• **DOKUMENTABSCHNITT**
□ □ □ □ □

Ein zentraler Schritt ist dabei die Veränderung der Lehramtsausbildung. Diskriminierungsbewusstsein und Inklusionskompetenz müssen integrale Elemente in der Lehramtsausbildung sein. Lehrkräfte sind Schlüsselfiguren im Kampf gegen Diskriminierung, doch nur, wenn sie ausreichend geschult sind, können sie diese Verantwortung übernehmen.
Diskriminierung sollte nicht als optionales „Zusatzthema“ im Lehramtsstudium behandelt werden. Zukünftige Lehrkräfte müssen lernen, Diskriminierung in all ihren Formen zu erkennen, zu analysieren und aktiv dagegen vorzugehen. Das bedeutet, dass sie nicht nur theoretisches Wissen über Rassismus, Sexismus, Antisemitismus und andere Formen der Diskriminierung erwerben, sondern auch praktische Fähigkeiten entwickeln, um in akuten Fällen handlungsfähig zu sein. Lehrkräfte sollten im Umgang mit Konflikten und Diskriminierungssituationen geschult werden, um sowohl präventiv als auch reaktiv handeln zu können. Hierzu gehören sowohl Antidiskriminierungs- als auch Mediationskompetenzen.
Jede Schule sollte über ein Team von Antidiskriminierungsbeauftragten verfügen, die nicht nur beratend tätig sind, sondern über echte Handlungskompetenzen verfügen.
Parallel zur Ausbildung müssen auch Strukturen geschaffen werden, die eine nachhaltige und kontinuierliche Antidiskriminierungsarbeit ermöglichen. Jede Schule sollte über ein Team von Antidiskriminierungsbeauftragten verfügen, die nicht nur beratend tätig sind, sondern über echte Handlungskompetenzen verfügen. Diese Beauftragten sollten aus unterschiedlichen Disziplinen kommen und als feste Anlaufstelle für Schülerinnen und Schüler, Eltern sowie Lehrkräfte fungieren. Sie sollten befähigt sein, aktiv in den Schulalltag einzugreifen und bei Diskriminierungsvorfällen rasch und effektiv zu reagieren. Dabei ist eine regelmäßige Weiterbildung unerlässlich, um sicherzustellen, dass sie auf dem neuesten Stand der Forschung und Praxis bleiben.

□ □ □ □ □

• **ZIELE**
[A] Schreiben Sie aus dem Text über Antidiskriminierung an Schulen die Stelle zwischen „Diskriminierung sollte nicht“ und „als auch Mediationskompetenzen.“, beide eingeschlossen, wortgetreu nieder.
[B] Wie geht der Text über Antidiskriminierung an Schulen nach seinem letzten Satz weiter? Führen Sie ihn von dort aus fort.

• **GESAMMELTE DATEN**

□ □ □ □ □

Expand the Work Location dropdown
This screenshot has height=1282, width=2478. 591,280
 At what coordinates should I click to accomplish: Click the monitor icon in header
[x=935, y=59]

□ □ □ □ □

• **ERGEBNISSE DER ÜBUNG**
[A]
Diskriminierung sollte nicht als optionales „Zusatzthema“ im Lehramtsstudium behandelt werden. Zukünftige Lehrkräfte müssen lernen, Diskriminierung in all ihren Formen zu erkennen, zu analysieren und aktiv dagegen vorzugehen. Das bedeutet, dass sie nicht nur theoretisches Wissen über Rassismus, Sexismus, Antisemitismus und andere Formen der Diskriminierung erwerben, sondern auch praktische Fähigkeiten entwickeln, um in akuten Fällen handlungsfähig zu sein. Lehrkräfte sollten im Umgang mit Konflikten und Diskriminierungssituationen geschult werden, um sowohl präventiv als auch reaktiv handeln zu können. Hierzu gehören sowohl Antidiskriminierungs- als auch Mediationskompetenzen.

[B]
Forschung und Evaluation: Eine solide Grundlage für den Wandel
Um gegen Diskriminierung effektiv vorzugehen, benötigen wir eine klare Datenbasis. Mehr Forschung über den Stand, die Ausmaße und die Auswirkungen von Diskriminierung an Schulen ist von entscheidender Bedeutung. Der Mangel an systematischen Untersuchungen bedeutet, dass oft nur fragmentarische Kenntnisse über die tatsächliche Lage an den Schulen vorliegen. Wie wirkt sich Diskriminierung auf die schulischen Leistungen, das psychische Wohlbefinden und die langfristigen Entwicklungschancen von betroffenen Schülerinnen und Schülern aus? Diese Fragen müssen wissenschaftlich fundiert beantwortet werden, um gezielte Maßnahmen entwickeln zu können.
Die Forschung muss nicht nur die aktuelle Situation beschreiben, sondern auch neue Wege aufzeigen, wie Diskriminierung in Schulen verhindert werden kann. Dabei geht es nicht nur um quantitative Erhebungen, sondern auch um qualitative Studien, die Einblicke in die alltäglichen Erfahrungen von Betroffenen geben. Gleichzeitig müssen die eingeführten Maßnahmen kontinuierlich evaluiert werden, um deren Wirksamkeit zu überprüfen. Nur durch eine solide Forschung und Evaluation können wir sicherstellen, dass unsere Maßnahmen tatsächlich die gewünschten Ergebnisse erzielen und langfristig zu einem diskriminierungsfreien Bildungssystem beitragen.
Niedrigschwellige Beschwerde- und Meldestrukturen: Leichter Zugang für alle Betroffenen
Ein weiteres zentrales Element zur Bekämpfung von Diskriminierung ist die Einrichtung von niedrigschwelligen Beschwerde- und Meldestrukturen. Viele Betroffene von Diskriminierung wissen nicht, an wen sie sich wenden sollen, oder haben Angst vor negativen Konsequenzen, wenn sie Vorfälle melden. Oftmals fehlen in Schulen transparente und leicht zugängliche Anlaufstellen, an die sich Schüler und Eltern vertrauensvoll wenden können. Diese Strukturen müssen so gestaltet sein, dass sie für alle Beteiligten leicht erreichbar und ohne bürokratische Hürden zugänglich sind.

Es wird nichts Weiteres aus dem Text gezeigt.